For almost 30 years pampered U. S. Senators have ridden 750 feet underground from the Senate office buildings to the Capitol, first in two rickety storage-battery cars, since 1913 by two monorail electric trolleys. All this time Representatives, who outnumber Senators 435 to 96 and are therefore a traffic problem, have had to walk through their tunnel from the old House offices to the Capitol. Last week, as Representatives were looking feebler than usual after rejecting Reorganization, they learned that Assistant Capitol Architect Horace D. Rouzer had told a House Appropriations subcommittee that Representatives might rest their legs as well as their jaws when they shuttle through the tunnel next year.
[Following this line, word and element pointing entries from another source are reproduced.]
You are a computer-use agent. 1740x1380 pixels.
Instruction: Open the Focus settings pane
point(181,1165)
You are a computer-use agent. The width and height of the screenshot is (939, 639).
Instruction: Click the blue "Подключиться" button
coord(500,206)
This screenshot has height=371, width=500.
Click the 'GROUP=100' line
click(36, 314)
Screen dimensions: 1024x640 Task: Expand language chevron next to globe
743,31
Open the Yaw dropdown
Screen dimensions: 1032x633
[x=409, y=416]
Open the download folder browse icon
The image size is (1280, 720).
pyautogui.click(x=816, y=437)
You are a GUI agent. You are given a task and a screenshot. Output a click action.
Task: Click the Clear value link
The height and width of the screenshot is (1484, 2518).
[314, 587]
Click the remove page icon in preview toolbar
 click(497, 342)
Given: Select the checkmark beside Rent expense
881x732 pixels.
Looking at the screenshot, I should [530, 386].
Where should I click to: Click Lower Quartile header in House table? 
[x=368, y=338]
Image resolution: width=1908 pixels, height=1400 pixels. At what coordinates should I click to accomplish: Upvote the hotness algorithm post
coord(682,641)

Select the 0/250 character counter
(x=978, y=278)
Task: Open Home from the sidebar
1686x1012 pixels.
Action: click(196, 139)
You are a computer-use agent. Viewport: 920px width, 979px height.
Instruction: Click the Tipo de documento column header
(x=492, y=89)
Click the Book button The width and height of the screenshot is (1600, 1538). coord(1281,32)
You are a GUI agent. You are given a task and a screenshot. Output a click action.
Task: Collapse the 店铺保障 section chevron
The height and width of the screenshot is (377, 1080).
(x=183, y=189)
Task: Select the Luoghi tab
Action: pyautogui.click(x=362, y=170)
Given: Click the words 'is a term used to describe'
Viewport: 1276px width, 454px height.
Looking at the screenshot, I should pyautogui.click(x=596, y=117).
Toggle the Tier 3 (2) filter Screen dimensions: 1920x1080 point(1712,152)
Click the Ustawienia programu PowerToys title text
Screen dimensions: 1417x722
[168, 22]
Commented Missouri's Congressman Joseph B. Shannon: "I've seen many members who had reached 70 or 72 years old, and they just couldn't make the grade. I think it hurried them to their graves."

Because the House subway dodges sewers, water pipes and roots of great elms on the Capitol grounds, it posed engineers a tortuous problem. Solution: an endless belt of aluminum plates strung together on the escalator principle, with enough play to take the curves, and powered by seven dwarf motors. Initial cost of $175,000 seemed staggering beside the $25,000 spent on the Senate trolley, but there were compensations. Annual appropriation for operating the Senate subway, which requires two motormen, is $2,000, while running cost for the moving sidewalk would be only for the flick of a switch, morning and night, and for the electricity. Furthermore, each trip on the shuttle would save a Representative one minute--one and a half if he helped himself along by walking. Total saving to 435 Congressmen in an average of three round trips per day: 3.915 member-minutes. Minutes, say U. S. Representatives, are worth money.